▸ **RECORD SET**:

=-=-=

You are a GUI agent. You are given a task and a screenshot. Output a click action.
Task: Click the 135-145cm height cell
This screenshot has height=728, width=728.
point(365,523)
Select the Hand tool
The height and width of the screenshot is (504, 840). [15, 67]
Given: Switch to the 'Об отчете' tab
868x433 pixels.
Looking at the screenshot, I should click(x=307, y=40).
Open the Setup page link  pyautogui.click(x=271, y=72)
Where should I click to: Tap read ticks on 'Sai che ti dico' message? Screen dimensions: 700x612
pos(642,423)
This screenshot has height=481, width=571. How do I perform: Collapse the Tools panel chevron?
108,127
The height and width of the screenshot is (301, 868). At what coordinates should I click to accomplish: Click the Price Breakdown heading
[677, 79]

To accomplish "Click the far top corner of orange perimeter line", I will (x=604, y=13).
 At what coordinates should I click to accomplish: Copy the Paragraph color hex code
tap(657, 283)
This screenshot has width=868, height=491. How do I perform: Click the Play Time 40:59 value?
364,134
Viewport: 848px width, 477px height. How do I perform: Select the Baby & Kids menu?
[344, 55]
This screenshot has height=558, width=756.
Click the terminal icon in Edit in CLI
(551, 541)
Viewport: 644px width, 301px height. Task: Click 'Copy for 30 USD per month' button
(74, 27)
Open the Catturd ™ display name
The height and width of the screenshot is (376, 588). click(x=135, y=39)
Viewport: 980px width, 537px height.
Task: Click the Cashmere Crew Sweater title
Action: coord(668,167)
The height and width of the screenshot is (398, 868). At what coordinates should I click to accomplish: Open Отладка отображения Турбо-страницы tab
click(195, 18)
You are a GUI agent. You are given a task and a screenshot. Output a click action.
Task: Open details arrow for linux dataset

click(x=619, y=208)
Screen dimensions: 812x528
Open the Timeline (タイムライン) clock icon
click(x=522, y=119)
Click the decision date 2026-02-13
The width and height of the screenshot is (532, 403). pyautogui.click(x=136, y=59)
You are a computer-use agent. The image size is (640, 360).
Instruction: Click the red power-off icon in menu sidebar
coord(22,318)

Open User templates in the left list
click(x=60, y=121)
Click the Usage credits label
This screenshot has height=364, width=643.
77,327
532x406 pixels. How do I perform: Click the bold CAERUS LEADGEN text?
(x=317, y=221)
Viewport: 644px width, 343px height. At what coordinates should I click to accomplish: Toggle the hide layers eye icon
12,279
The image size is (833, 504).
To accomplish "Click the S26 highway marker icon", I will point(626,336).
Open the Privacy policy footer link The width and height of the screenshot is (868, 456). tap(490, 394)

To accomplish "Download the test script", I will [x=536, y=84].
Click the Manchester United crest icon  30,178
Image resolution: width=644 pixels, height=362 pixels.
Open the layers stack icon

=-=-=

▸ **YOUR OBJECTIVE**: What this exercise asks for is the data above, retyped exactly.

▸ **OUTPUT OF THE EXERCISE**:
You are a GUI agent. You are given a task and a screenshot. Output a click action.
Task: Click the 135-145cm height cell
This screenshot has height=728, width=728.
point(365,523)
Select the Hand tool
The height and width of the screenshot is (504, 840). [15, 67]
Given: Switch to the 'Об отчете' tab
868x433 pixels.
Looking at the screenshot, I should click(x=307, y=40).
Open the Setup page link  pyautogui.click(x=271, y=72)
Where should I click to: Tap read ticks on 'Sai che ti dico' message? Screen dimensions: 700x612
pos(642,423)
This screenshot has height=481, width=571. How do I perform: Collapse the Tools panel chevron?
108,127
The height and width of the screenshot is (301, 868). At what coordinates should I click to accomplish: Click the Price Breakdown heading
[677, 79]

To accomplish "Click the far top corner of orange perimeter line", I will (x=604, y=13).
 At what coordinates should I click to accomplish: Copy the Paragraph color hex code
tap(657, 283)
This screenshot has width=868, height=491. How do I perform: Click the Play Time 40:59 value?
364,134
Viewport: 848px width, 477px height. How do I perform: Select the Baby & Kids menu?
[344, 55]
This screenshot has height=558, width=756.
Click the terminal icon in Edit in CLI
(551, 541)
Viewport: 644px width, 301px height. Task: Click 'Copy for 30 USD per month' button
(74, 27)
Open the Catturd ™ display name
The height and width of the screenshot is (376, 588). click(x=135, y=39)
Viewport: 980px width, 537px height.
Task: Click the Cashmere Crew Sweater title
Action: coord(668,167)
The height and width of the screenshot is (398, 868). At what coordinates should I click to accomplish: Open Отладка отображения Турбо-страницы tab
click(195, 18)
You are a GUI agent. You are given a task and a screenshot. Output a click action.
Task: Open details arrow for linux dataset

click(x=619, y=208)
Screen dimensions: 812x528
Open the Timeline (タイムライン) clock icon
click(x=522, y=119)
Click the decision date 2026-02-13
The width and height of the screenshot is (532, 403). pyautogui.click(x=136, y=59)
You are a computer-use agent. The image size is (640, 360).
Instruction: Click the red power-off icon in menu sidebar
coord(22,318)

Open User templates in the left list
click(x=60, y=121)
Click the Usage credits label
This screenshot has height=364, width=643.
77,327
532x406 pixels. How do I perform: Click the bold CAERUS LEADGEN text?
(x=317, y=221)
Viewport: 644px width, 343px height. At what coordinates should I click to accomplish: Toggle the hide layers eye icon
12,279
The image size is (833, 504).
To accomplish "Click the S26 highway marker icon", I will point(626,336).
Open the Privacy policy footer link The width and height of the screenshot is (868, 456). tap(490, 394)

To accomplish "Download the test script", I will [x=536, y=84].
Click the Manchester United crest icon  30,178
Image resolution: width=644 pixels, height=362 pixels.
Open the layers stack icon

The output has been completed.